One of the more commonly cited examples of inefficiency and “bad design” in nature is the recurrent laryngeal nerve3 that runs the length of a giraffe’s neck—twice! It runs from the brain ALL the way down the neck of the giraffe, wraps around the dorsal aorta and then goes right back up the neck and stops inches away from where it started. Surely a designer might have thought things through and made the nerve’s path a bit more… direct? The nerve actually behaves like this in all mammals; the giraffe is just the most blatant example, what with the nerve being more than a couple meters long.
Another example of intense complexity but with an error in design is in the human eye. What an amazing piece of engineering, allowing us to process a picture of the world around us! As most people know, however, we do, in fact, have a blind spot;4 just do a google search “blind spot test” to find yours. The blind spot is due to a particularly strange thing: the optic nerve “plugs in” not behind the retina but in front! The optic nerve must pass through the retina to get to the photoreceptors, and where it passes through, a blind spot is created. Of course, it makes a whole lot more sense for the nerve to connect behind the retina (as it does in octopuses, and many other invertebrates) to prevent the blind spot. But alas, we are left with an incomplete picture of the world around us. Luckily we have two eyes, so the brain does a pretty good job of compensating.
In any event, you can probably see why I have a problem with the argument from design purely on a biological basis (the basis by which the argument was made, I might add). The above two examples are two of many examples of inefficiency and “poor design” in nature. Surely if there were an engineer, he (or she) would have bothered to get it right the first time! Both inefficiencies exist the way they do because of evolutionary history, and those of you who are interested should go and read about it.

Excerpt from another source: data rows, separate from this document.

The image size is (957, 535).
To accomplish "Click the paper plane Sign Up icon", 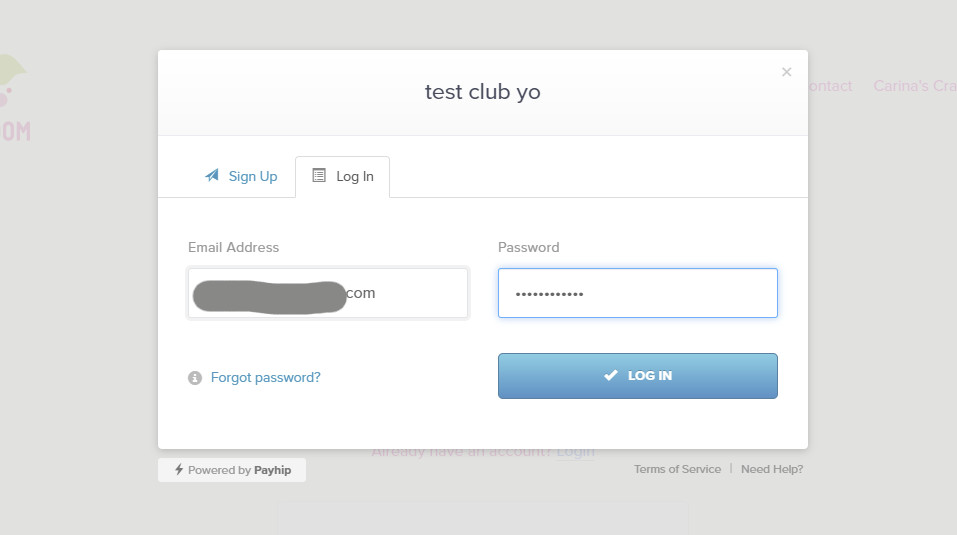I will pyautogui.click(x=212, y=176).
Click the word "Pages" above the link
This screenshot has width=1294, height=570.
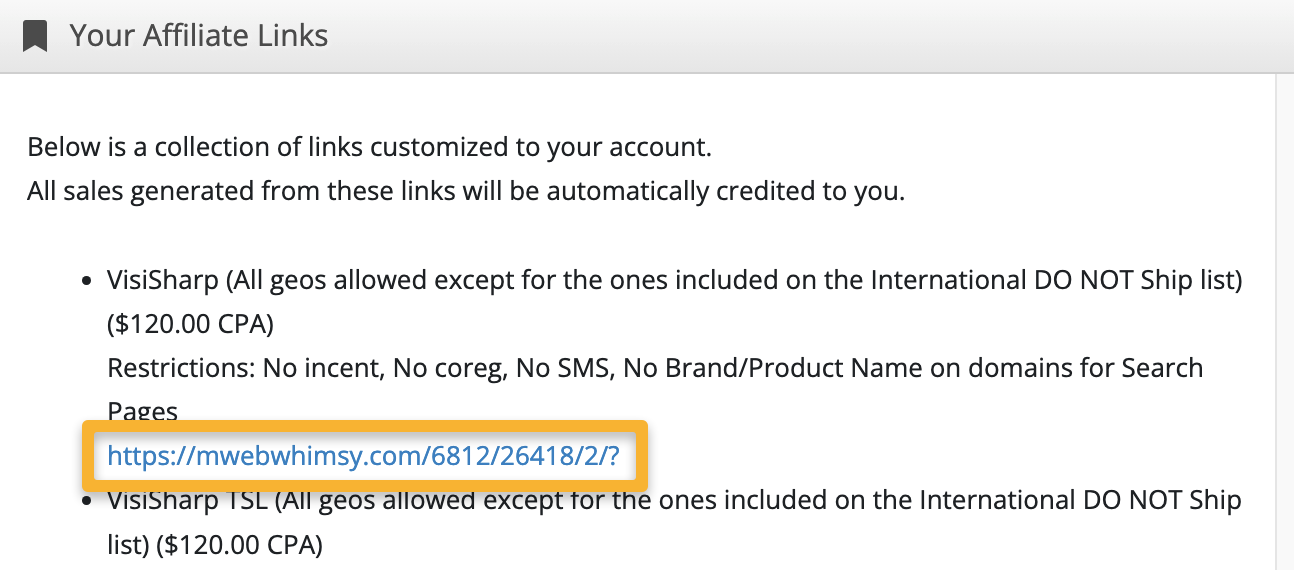(142, 411)

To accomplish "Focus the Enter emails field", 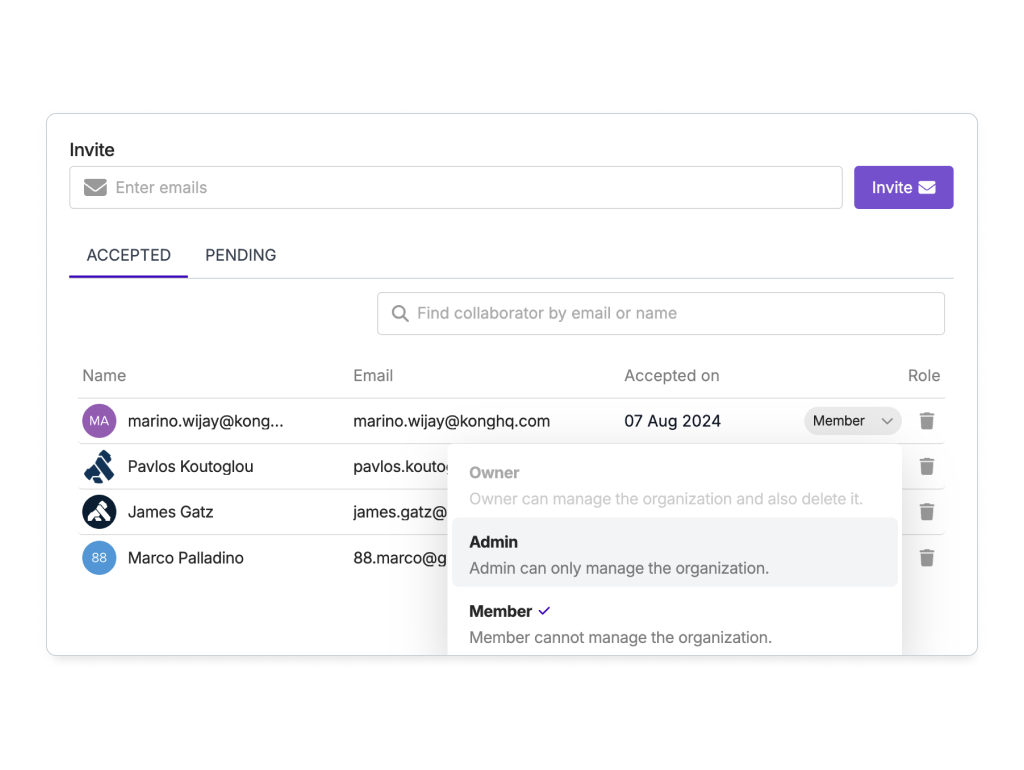I will tap(456, 187).
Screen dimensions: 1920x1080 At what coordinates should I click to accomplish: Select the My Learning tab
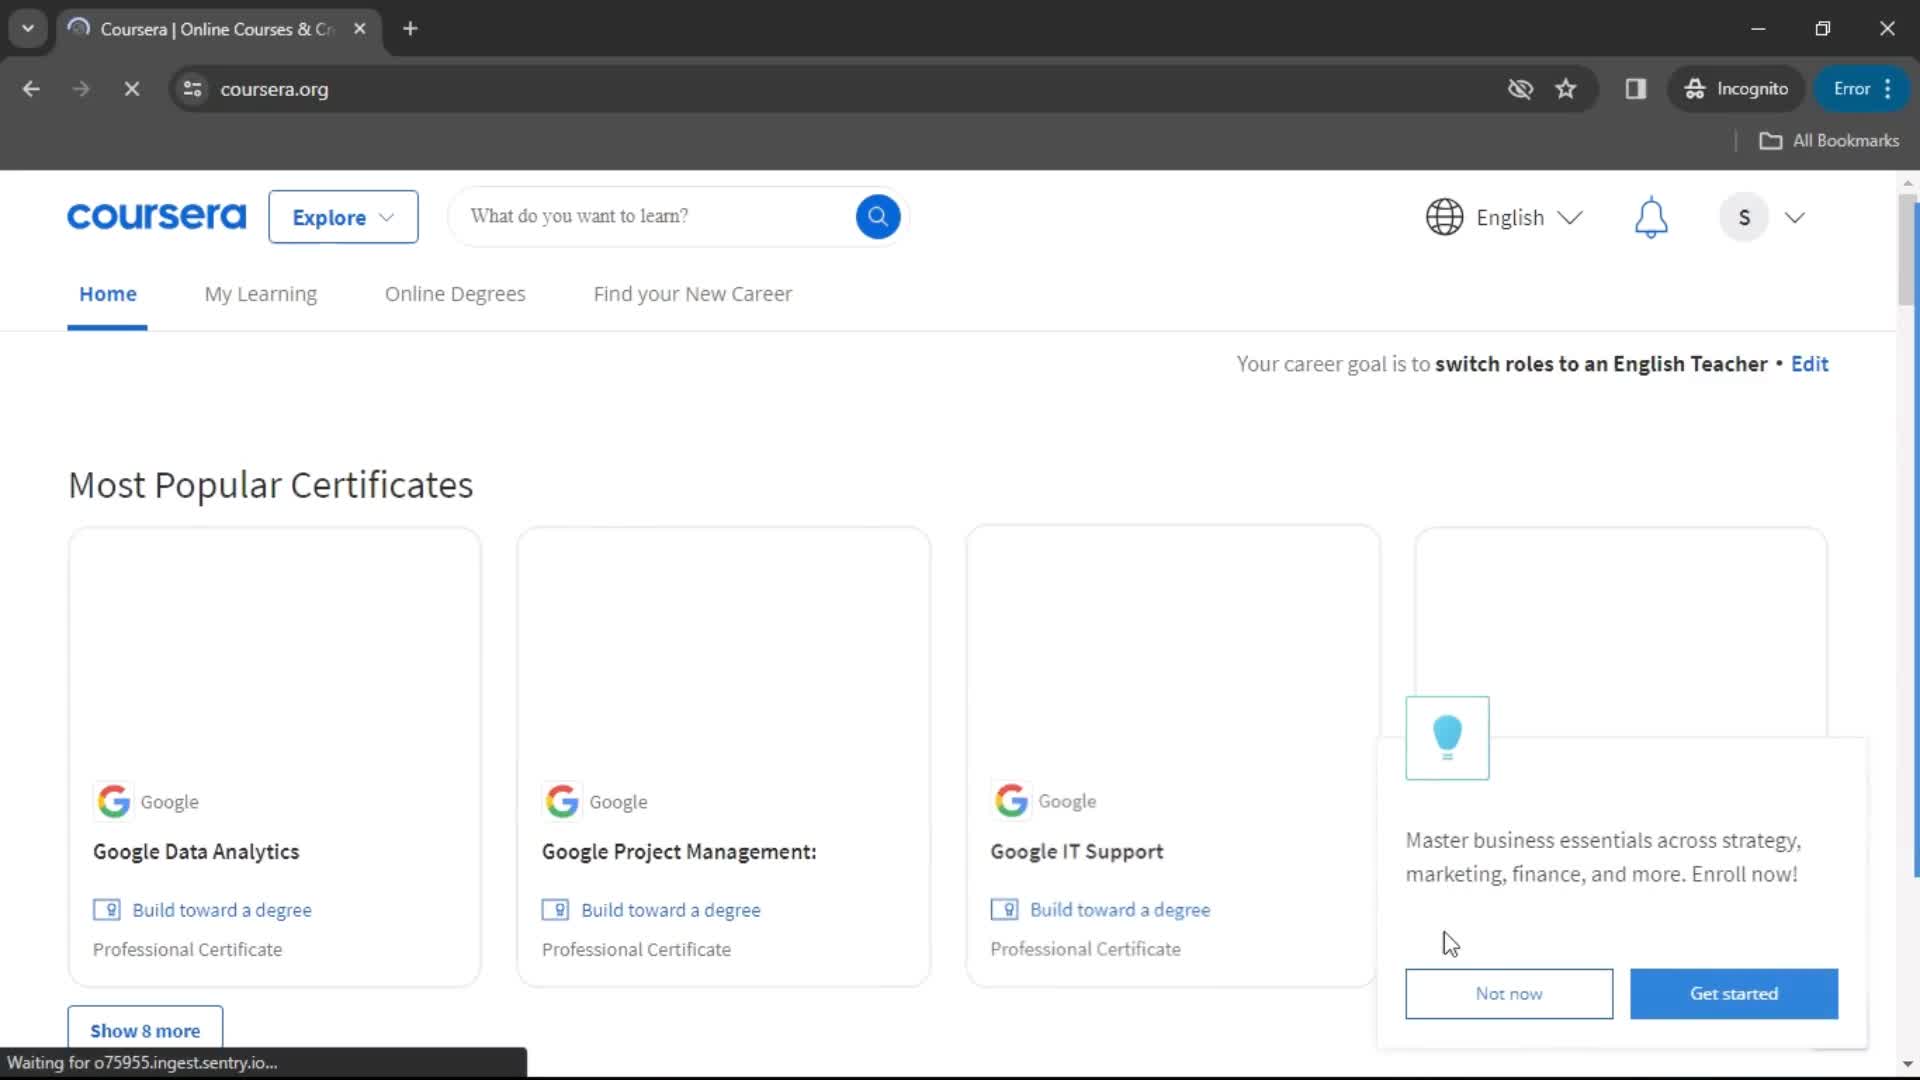(260, 293)
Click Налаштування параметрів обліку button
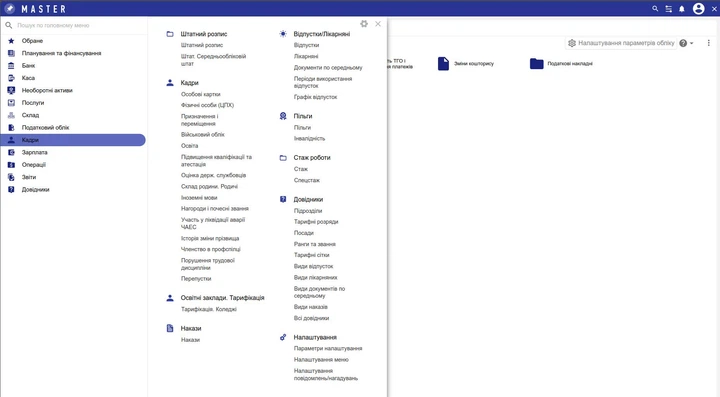 (621, 43)
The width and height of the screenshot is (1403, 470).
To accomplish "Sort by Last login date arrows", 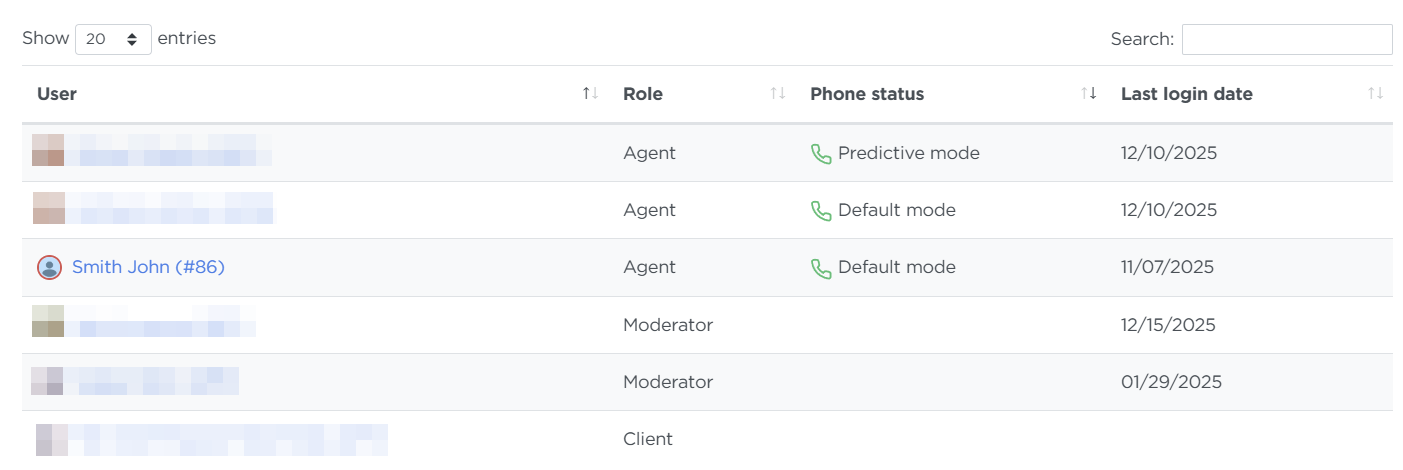I will point(1375,94).
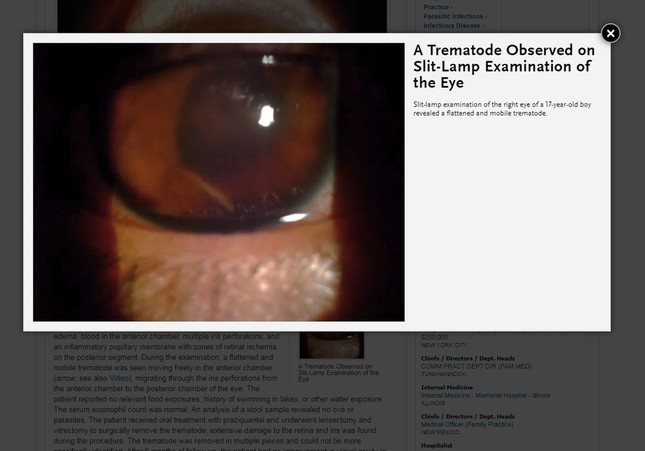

Now, it is my opinion that evolution most certainly does not exclude the possibility for the existence of God. Darwin himself, at the end of Origin of Species, mentions God setting the process in motion when he said,
“There is grandeur in this view of life, with its several powers, having been originally breathed by the Creator into a few forms or into one; and that, whilst this planet has gone circling on according to the fixed law of gravity, from so simple a beginning endless forms most beautiful and most wonderful have been, and are being evolved.”5
I would, however, argue that the classic teleological argument perspective of why God exists is a bit weak, for the two reasons this post explains.
Thank you for taking the time to read this! I hope you found it at least a little stimulating, and I welcome any questions, criticisms, or ideas about this post. I only ask that all discussion be kept civil and well intentioned.